Hi folks,
I need to shorten some (mx5) halfshafts. I propose to cut out he middles & replace with CDS tube, say 30mm diam, 6 or 7mm wall, with conical
mating surfaces (see pic below).
Anyone done similar - was it a disaster?
Should I weld the very end?
Should I grind flats in the halfshaft stub where the MIG "spot" weld holes are?
Any comments welcome
Cheers
Bob C
Rescued attachment half shaft.GIF
When I was planning something similar I was going to do it like this but the idea was shelved for a simpler live axle chassis.
Rescued attachment joint.jpg
Rorty's written a guide for lengthening axles where you just sleeve the join.
Here's the link:
http://www.rorty-design.com/content/axles.htm
Scroll down to the bit about re-joing them.
Hope that helps,
James
I got my sierra driveshafts friction welded by Drivelink. It was only a fiver more than getting them sleeved and mig welded per shaft and a much
better way of doing it - mig welding heat treated steel isn't exactly best practice! I sent them my old shafts and within a week I had them back
cleaned, shortened and painted. They can also supply the old shafts if you don't have them, make new ones to your length or make up
'odd' shafts (eg one end form one car the other from another).

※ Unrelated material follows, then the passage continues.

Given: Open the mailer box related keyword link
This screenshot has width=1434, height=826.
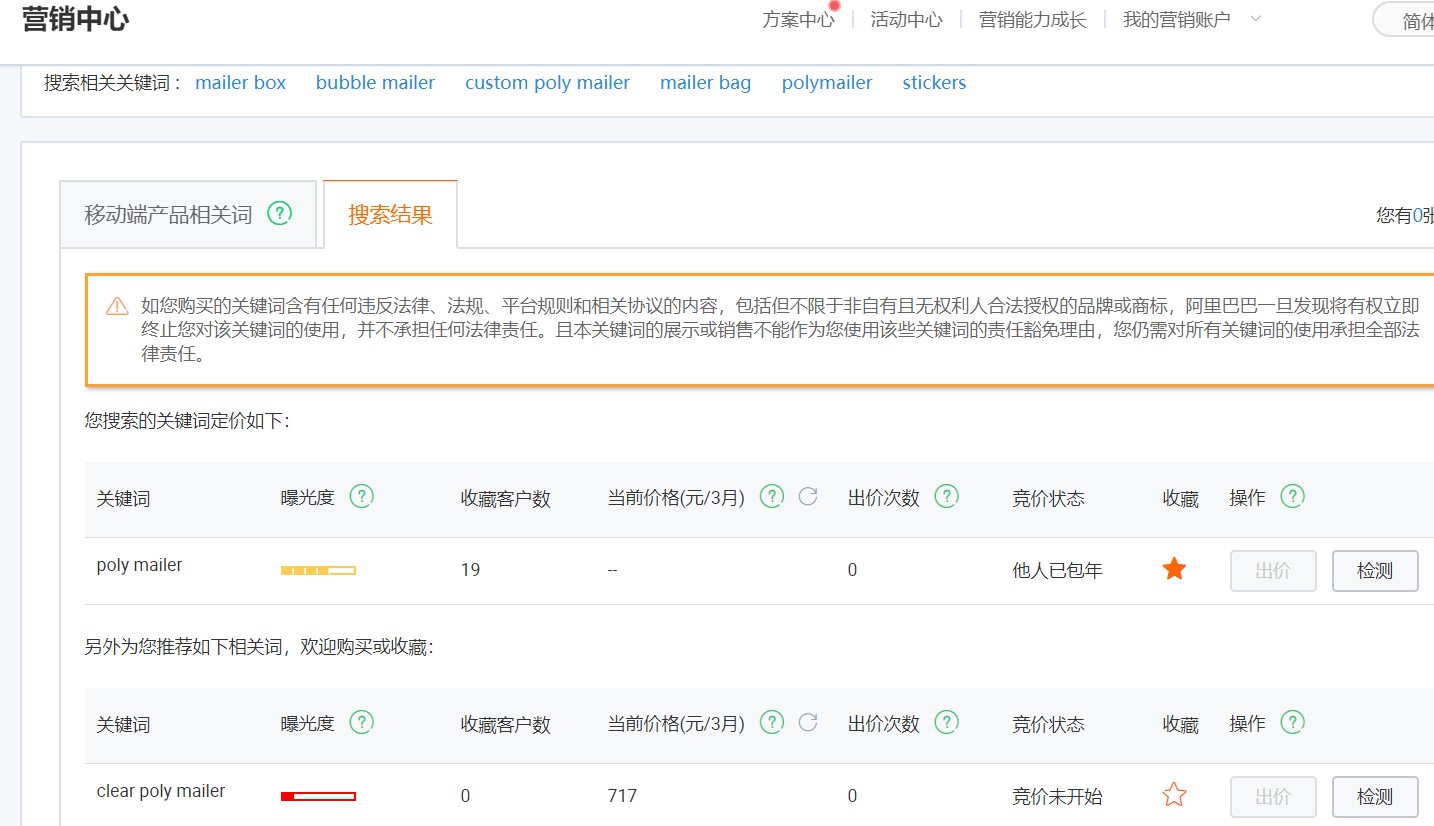Looking at the screenshot, I should [240, 83].

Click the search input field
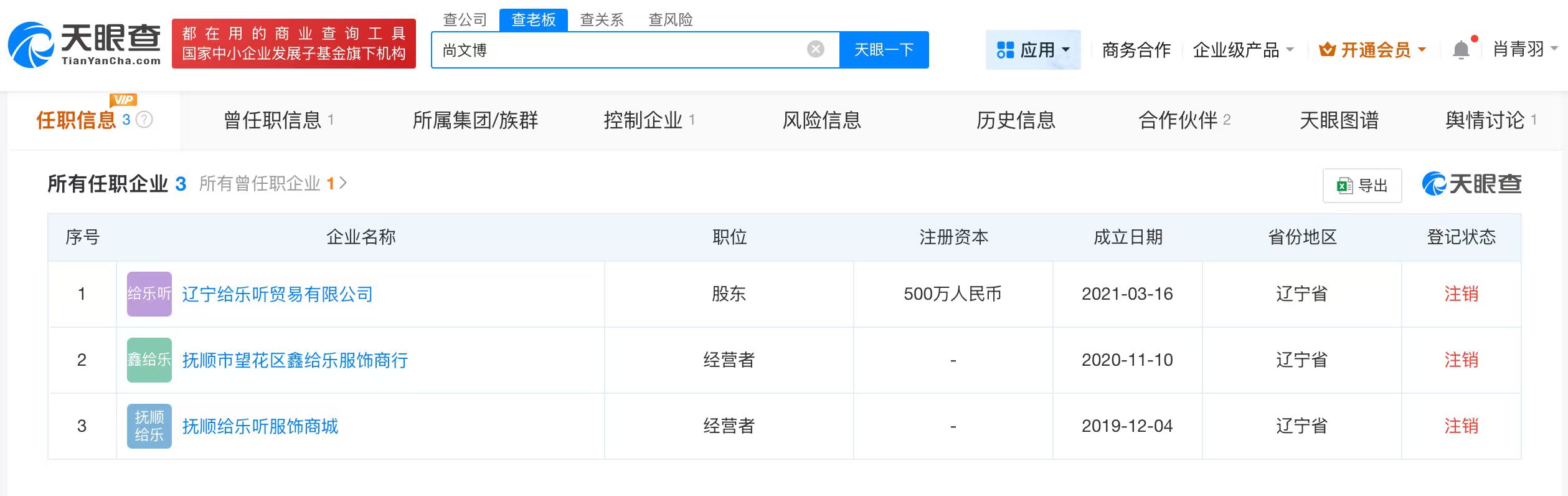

http://asp.drivelink.com/index_content.cfm
No connection just very happy with the service they provided me with.
depending on cost, or if your doing it yourself, (much less cost) may be worth having new shafts made, i had 4 one off's made for the GT1, (2
spares) for under £80,
check out local machine shops ?
I had new shafts made for my mx5 & that was rather expensive. I like the friction welding idea & will look into it. I know that's how
they put train wheels on so it must be quite good.....
Thanks
Bob C
Friction welding is also one of the ways OE hollow driveshafts are made - Two solid splined ends are welded onto a tubular centre section. The other main method for tubular shafts is rotary swaging (aka hammer forging) and that's not in the slightest bit low cost (www.rotaryswaging.com if you are interested)
Try not to weld in a complete round. This puts a weak spot in one place on the shaft. It is far better to put a slash cut on the end. This gives more
weld area plus avoids the stress raiser in one place.
elding into a hole (rossette weld / plug weld) is a very good idea.
Pre heat the work to dull red and allow to cool slowly.
Welding shafts is generally not a good idea due to the high grade of steel used.
Another option is to sleeve and silver solder or sleeve and use a high strength retainer sush as Loctite 638. You will have to work out the shear area
and strength.
John
bear in mind that made to length "unbreakable" shafts with Ford splines are available for £70 each from GB engineering in Nantwich. This is
what I use on my grasser with locked diff and no problems, they twist rather than break.
The £70 each sounds expensive but if you break a shaft the damage can be expensive!!! (one of my fellow competitors smashed his gearbox to pieces when
a welded shaft broke on his trasverse vauxhall setup) Look at it as a one off £140, you will not have any worry after that!!